Coming to Terms with Inflation

Inflation has slowly decreased in Asia and the Pacific this year, as global commodity prices have fallen Photo: ADB
Inflation has slowly decreased in Asia and the Pacific this year, as global commodity prices have fallen Photo: ADB

By Matteo Lanzafame, Irfan A. Qureshi

ADB economists Matteo Lanzafame and Irfan A. Qureshi define key terms related to inflation in Asia and the Pacific.

Why it Matters

The post-COVID-19 recovery has been accompanied by a surge in inflation in most advanced economies. Initially driven by persistent pandemic disruptions in productive, transport, and shipping activities and a strong demand rebound, price pressures have been further stoked by the fallout from the Russian invasion of Ukraine on energy, food, and other commodity prices. Monetary authorities within and outside of Asia and the Pacific have responded by hiking interest rates, thus increasing borrowing costs for firms and consumers. Poorer households have been affected more significantly by these events, squeezed between worsening income conditions and higher prices for the goods and services they consume.

**SUPPLIED MATERIAL**
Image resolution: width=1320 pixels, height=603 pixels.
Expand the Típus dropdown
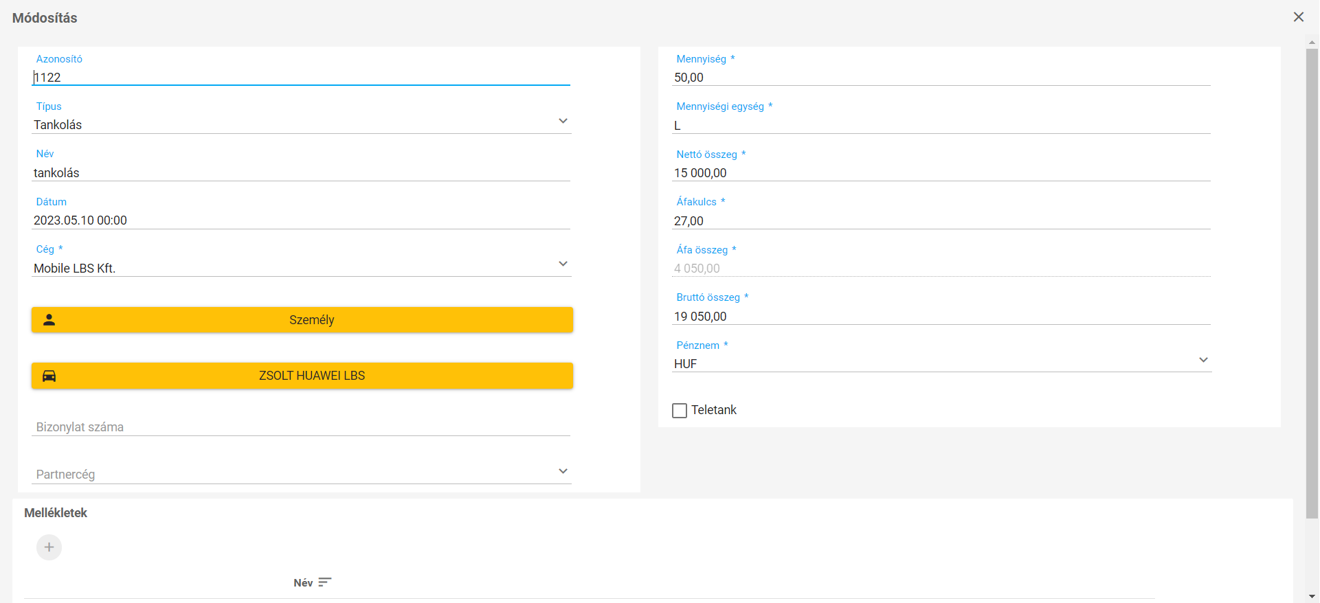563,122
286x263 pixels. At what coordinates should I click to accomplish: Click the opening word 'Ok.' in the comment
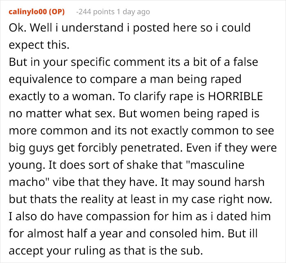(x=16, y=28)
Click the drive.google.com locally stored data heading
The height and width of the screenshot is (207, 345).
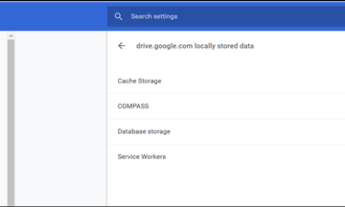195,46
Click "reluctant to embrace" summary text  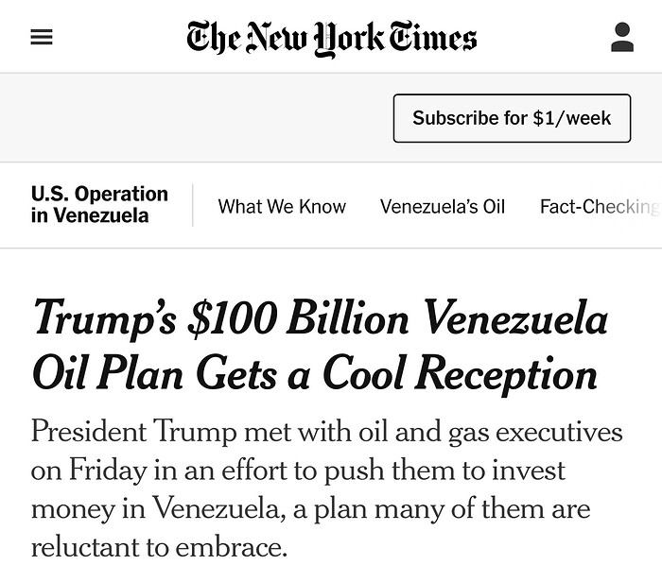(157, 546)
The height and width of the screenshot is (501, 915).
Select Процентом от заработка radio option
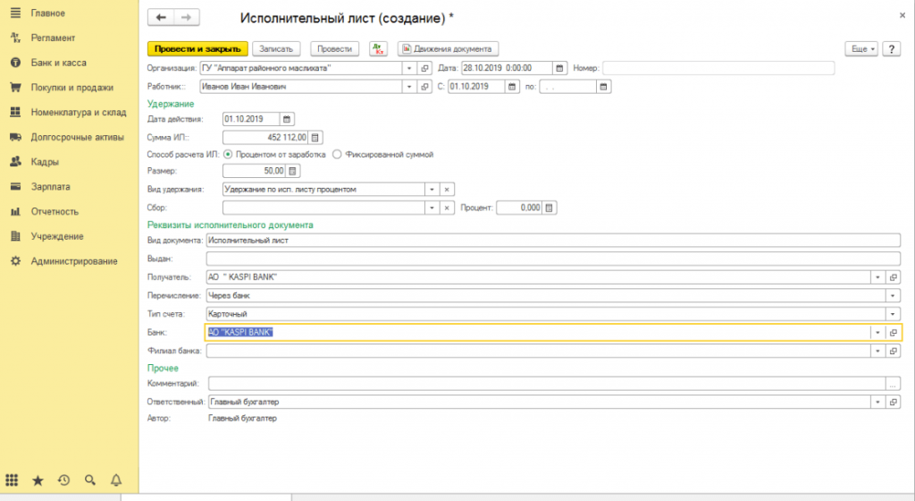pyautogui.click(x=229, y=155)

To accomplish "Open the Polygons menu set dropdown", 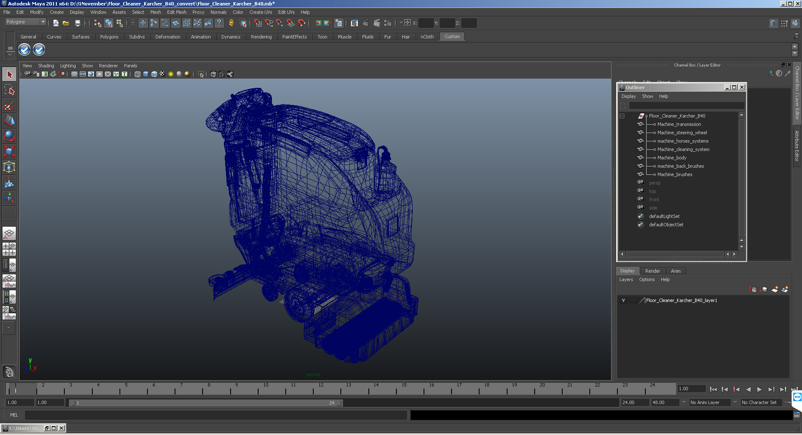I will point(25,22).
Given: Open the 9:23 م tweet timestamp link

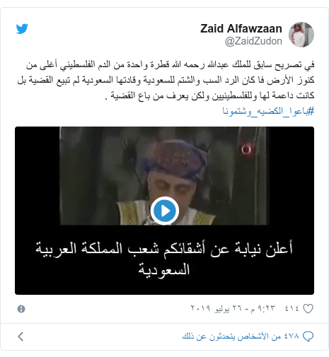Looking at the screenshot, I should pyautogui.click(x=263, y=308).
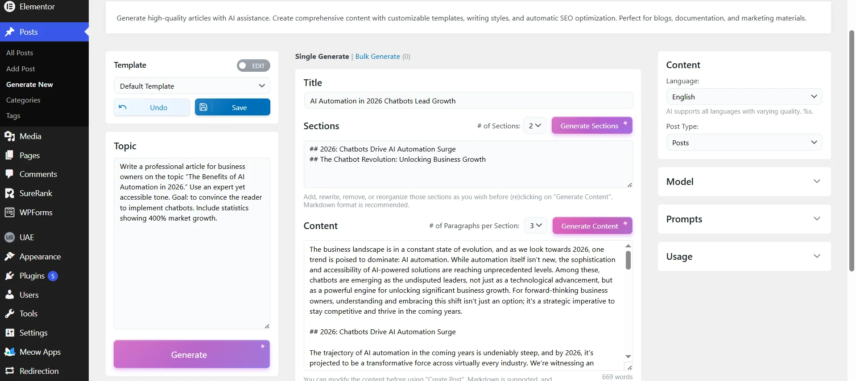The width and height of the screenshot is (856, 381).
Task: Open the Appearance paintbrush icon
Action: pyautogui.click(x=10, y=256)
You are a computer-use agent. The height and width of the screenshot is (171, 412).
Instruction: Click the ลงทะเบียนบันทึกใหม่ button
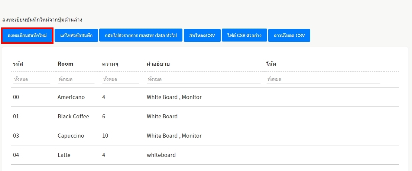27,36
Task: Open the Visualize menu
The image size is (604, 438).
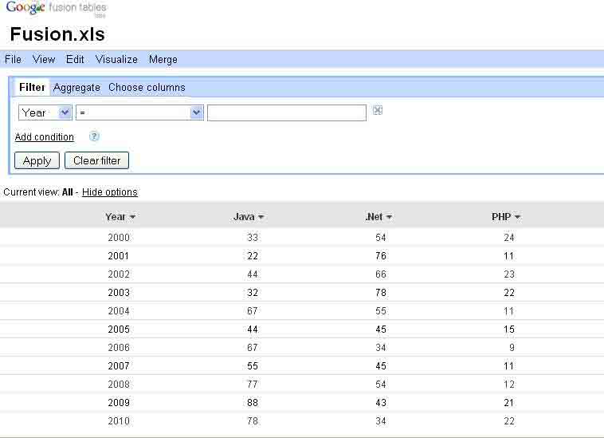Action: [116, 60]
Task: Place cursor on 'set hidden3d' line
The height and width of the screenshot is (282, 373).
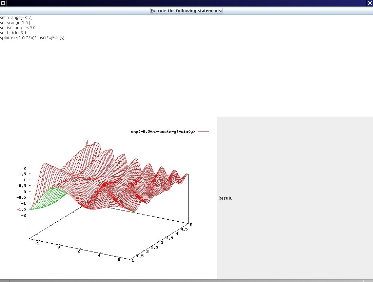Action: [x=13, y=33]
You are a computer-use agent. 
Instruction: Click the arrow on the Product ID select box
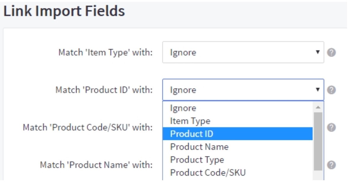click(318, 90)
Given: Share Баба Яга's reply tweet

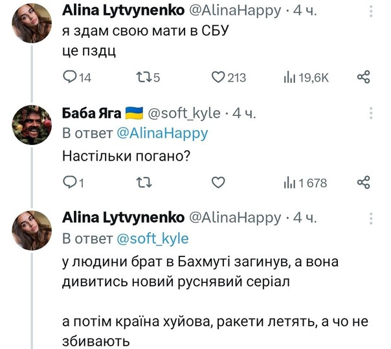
* * *
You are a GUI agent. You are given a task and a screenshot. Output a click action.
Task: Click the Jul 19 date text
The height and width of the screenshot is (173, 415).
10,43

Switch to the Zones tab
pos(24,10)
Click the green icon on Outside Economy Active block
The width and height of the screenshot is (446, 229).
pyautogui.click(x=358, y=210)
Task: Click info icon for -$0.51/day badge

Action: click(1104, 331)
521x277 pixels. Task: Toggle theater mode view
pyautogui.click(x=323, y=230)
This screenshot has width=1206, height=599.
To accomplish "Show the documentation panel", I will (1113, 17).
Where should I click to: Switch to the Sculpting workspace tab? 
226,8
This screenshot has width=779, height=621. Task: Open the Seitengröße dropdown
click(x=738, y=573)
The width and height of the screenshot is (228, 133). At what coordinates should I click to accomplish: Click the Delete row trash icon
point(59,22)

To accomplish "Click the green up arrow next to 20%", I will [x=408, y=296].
...
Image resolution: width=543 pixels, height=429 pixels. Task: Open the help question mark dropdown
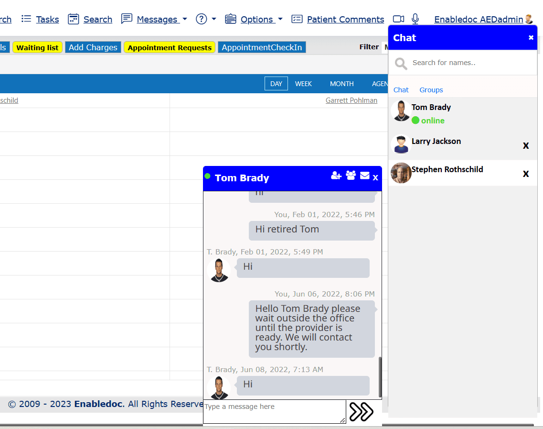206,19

**WORK INSTRUCTION A**
According to the inflation article, how have monetary authorities within and outside of Asia and the Pacific responded to rising prices?
**WORK INSTRUCTION B**
Edit the inflation article from "Why it Matters" to "services they consume.", putting "raising" in place of "hiking".
**WORK INSTRUCTION C**
Resume the inflation article on Asia and the Pacific from the point where it stops.
The records have no connection to the inflation article.

**FINAL ANSWER A**
They have raised interest rates.

**FINAL ANSWER B**
Why it Matters

The post-COVID-19 recovery has been accompanied by a surge in inflation in most advanced economies. Initially driven by persistent pandemic disruptions in productive, transport, and shipping activities and a strong demand rebound, price pressures have been further stoked by the fallout from the Russian invasion of Ukraine on energy, food, and other commodity prices. Monetary authorities within and outside of Asia and the Pacific have responded by raising interest rates, thus increasing borrowing costs for firms and consumers. Poorer households have been affected more significantly by these events, squeezed between worsening income conditions and higher prices for the goods and services they consume.

**FINAL ANSWER C**
Inflation is a general increase in the price of goods and services. Its causes can vary but, at the most basic level,  inflation arises from excess demand in the economy resulting from rising demand and/or falling supply. The post-COVID-19 high-inflation episode typifies these dynamics. As mobility restrictions were eased, economies experienced increased demand for services as consumers spent excess savings accumulated during the pandemic. 

At the same time, supply was dragged by residual pandemic disruptions and higher energy costs in the wake of the Russian invasion of Ukraine. As the mismatch between rising demand and stagnant supply widened, inflation surged. 

Maintaining price stability—defined as a low inflation rate—is a key policy objective for central banks. This is because empirical evidence across many countries and over time has shown that high inflation is detrimental to economic growth, and disproportionally affects the poorest and the most vulnerable.

Purchasing power is defined as the amount of goods and services which can be acquired using a unit of currency. By increasing the average price level, inflation reduces purchasing power. Wage indexation—whereby wages rise in response to higher inflation—protects purchasing power to some extent, but it is not adopted in all countries and, where present, it typically covers a low share of poorer workers’ employment contracts.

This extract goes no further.